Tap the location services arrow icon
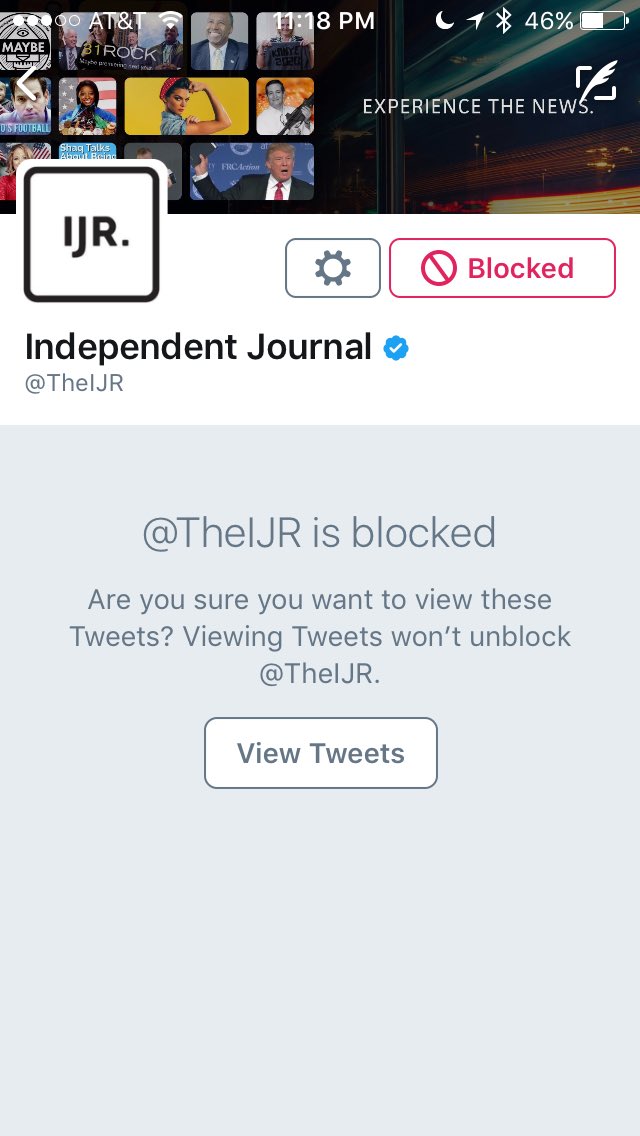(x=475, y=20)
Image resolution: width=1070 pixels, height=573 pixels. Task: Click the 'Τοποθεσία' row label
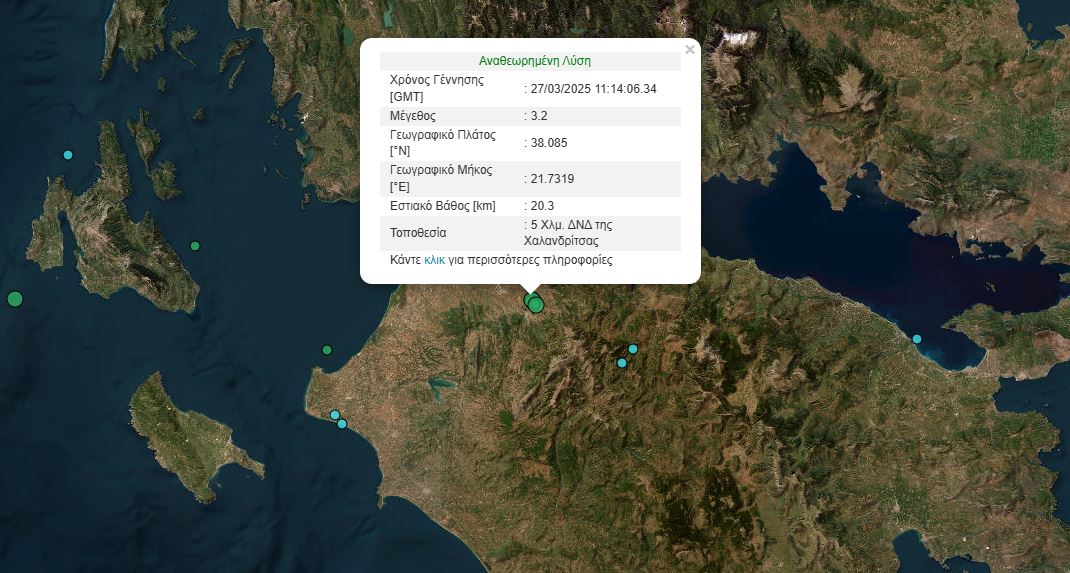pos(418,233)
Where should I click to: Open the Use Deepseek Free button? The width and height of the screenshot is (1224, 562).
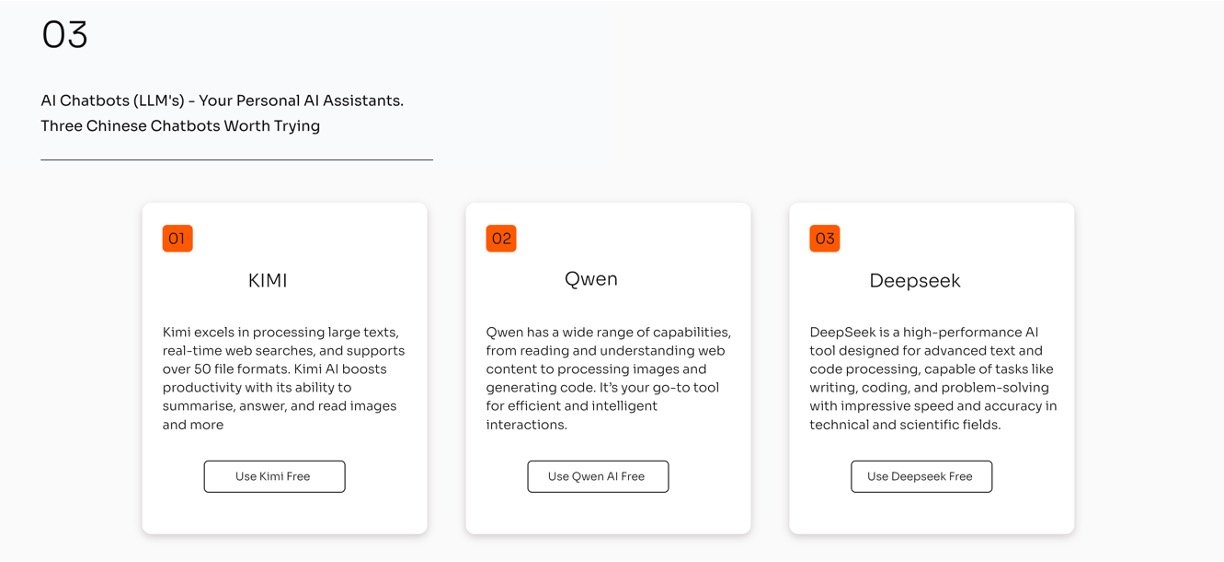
------------------------------------------------------------------------
Exercise objective: Drop the pictures, then transcribe the lines from the one containing "Image resolution: width=1070" to the end of the data above, exactly and nothing more.

Task solution:
Image resolution: width=1070 pixels, height=573 pixels. Task: Click the 'Τοποθεσία' row label
pos(418,233)
Where should I click to: Open the Use Deepseek Free button? The width and height of the screenshot is (1224, 562).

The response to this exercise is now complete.